After an investigation, the state prosecutor maintained that Michel’s death could have been prevented even one week before she died.
In 1976, the state charged Anneliese's parents and priests Father Ernst Alt and Father Arnold Renz with neglectful homicide. During the case Anneliese's body was exhumed and tapes were played to the court of the exorcisms over the eleven months leading to her death. The parents were defended by Erich Schmidt-Leichner. The state asked that no involved parties be jailed; instead the recommended sentence for the priests was a fine. The prosecution asked the parents be recused from punishment as they had "suffered enough".
The trial started on 30 March 1978, in the district court and drew intense interest. Before the court, the doctors claimed the woman was not possessed, although Dr. Richard Roth, who was asked for medical help by Father Alt, allegedly said after the exorcism he witnessed on 30 May 1976, that “there is no injection against the devil, Anneliese”. The priests were defended by lawyers retained by the Church, and the parents were defended by Erich Schmidt-Leichner. Schmidt-Leichner claimed that the exorcism was legal and that the German constitution protected citizens in the unrestricted exercise of their religious beliefs. The defense played tapes recorded at the exorcism sessions, sometimes featuring what was claimed to be “demons arguing”, as proof that Michel was indeed possessed. Both priests presented their deeply held conviction that she was possessed and that she was finally freed by exorcism just before she died. Ultimately, the accused were found guilty of manslaughter resulting from negligence and were sentenced to six months in jail (which was later suspended) and three years of probation. It was a far lighter sentence than anticipated but it was more than demanded by the prosecution, who had asked that the priests only be fined and that the parents be found guilty but not punished. During the trial, the major lingering issues were related to the Church itself. A not-guilty verdict could be seen as opening the gate to more exorcism attempts, and possibly unfortunate outcomes. But for the most part, experienced observers believed the effect would be the opposite: that merely bringing charges of negligent homicide against priests and parents would provoke changes and more caution in the carrying out of exorcisms.
Before the trial, the parents asked the authorities for permission to exhume the remains of their daughter. They did so as a result of a message received from a Carmelite nun from the district of Allgäu in southern Bavaria. The nun had told the parents that a vision had revealed to her that their daughter’s body was still intact and that this authenticated the supernatural character of her case.
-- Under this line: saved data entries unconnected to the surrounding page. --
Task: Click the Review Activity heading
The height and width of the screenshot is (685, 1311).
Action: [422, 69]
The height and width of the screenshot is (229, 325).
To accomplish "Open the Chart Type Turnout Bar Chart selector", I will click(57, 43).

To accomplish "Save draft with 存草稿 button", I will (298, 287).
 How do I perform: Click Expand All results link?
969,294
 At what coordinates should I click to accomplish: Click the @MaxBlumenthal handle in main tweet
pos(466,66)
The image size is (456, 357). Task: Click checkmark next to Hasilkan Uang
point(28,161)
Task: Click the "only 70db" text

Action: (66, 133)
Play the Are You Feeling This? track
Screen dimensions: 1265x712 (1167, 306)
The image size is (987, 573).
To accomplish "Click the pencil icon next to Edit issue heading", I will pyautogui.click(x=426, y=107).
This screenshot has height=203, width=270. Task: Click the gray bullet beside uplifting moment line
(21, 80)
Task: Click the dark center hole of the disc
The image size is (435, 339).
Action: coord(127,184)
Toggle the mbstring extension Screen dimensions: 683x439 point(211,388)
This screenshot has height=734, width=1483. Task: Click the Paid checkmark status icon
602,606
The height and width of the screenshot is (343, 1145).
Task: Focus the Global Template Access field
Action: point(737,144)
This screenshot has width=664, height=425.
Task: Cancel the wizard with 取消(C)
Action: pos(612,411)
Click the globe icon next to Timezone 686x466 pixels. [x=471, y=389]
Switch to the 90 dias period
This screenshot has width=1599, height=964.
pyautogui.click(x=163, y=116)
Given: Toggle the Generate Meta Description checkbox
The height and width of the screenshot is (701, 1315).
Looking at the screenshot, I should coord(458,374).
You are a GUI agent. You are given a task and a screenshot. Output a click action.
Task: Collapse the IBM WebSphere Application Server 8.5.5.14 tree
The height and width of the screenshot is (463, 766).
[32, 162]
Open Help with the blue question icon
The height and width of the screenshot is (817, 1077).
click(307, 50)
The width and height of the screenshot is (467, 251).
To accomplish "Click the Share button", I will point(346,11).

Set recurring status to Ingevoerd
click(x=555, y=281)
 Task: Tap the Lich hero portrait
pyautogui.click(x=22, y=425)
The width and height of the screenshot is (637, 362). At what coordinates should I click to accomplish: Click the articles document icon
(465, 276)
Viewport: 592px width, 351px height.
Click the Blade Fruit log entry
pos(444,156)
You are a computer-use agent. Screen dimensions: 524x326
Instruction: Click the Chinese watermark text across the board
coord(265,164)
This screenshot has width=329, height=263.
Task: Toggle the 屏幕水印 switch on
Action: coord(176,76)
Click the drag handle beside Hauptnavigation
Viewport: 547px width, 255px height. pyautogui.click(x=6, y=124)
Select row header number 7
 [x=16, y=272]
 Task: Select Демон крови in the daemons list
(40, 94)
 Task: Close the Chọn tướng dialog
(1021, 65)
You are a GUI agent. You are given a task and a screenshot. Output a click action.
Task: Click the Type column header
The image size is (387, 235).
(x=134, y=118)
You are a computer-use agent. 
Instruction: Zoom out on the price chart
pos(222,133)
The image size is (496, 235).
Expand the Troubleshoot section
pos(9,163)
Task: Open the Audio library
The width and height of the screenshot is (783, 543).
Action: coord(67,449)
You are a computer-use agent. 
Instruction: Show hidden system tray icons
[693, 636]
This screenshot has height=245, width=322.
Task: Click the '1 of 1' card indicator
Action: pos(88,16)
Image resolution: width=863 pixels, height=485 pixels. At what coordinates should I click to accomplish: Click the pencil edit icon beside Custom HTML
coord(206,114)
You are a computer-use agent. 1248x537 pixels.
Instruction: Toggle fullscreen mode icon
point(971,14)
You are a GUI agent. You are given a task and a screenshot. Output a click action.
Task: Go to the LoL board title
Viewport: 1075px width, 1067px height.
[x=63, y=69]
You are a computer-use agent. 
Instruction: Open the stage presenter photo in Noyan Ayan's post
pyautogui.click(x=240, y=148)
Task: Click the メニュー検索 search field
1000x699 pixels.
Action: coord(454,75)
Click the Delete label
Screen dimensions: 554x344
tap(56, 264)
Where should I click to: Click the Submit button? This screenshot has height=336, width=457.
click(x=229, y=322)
The official reason presented by the parents to authorities was that Michel had been buried in undue hurry in a cheap coffin. Almost two years after the burial, on February 25, 1978, her remains were replaced in a new oak coffin lined with tin.
The official reports (to date undisputed by any authority) state that the body bore the signs of consistent deterioration. The accused exorcists were discouraged from seeing the remains of Michel. Father Arnold Renz later stated that he had been prevented from entering the mortuary.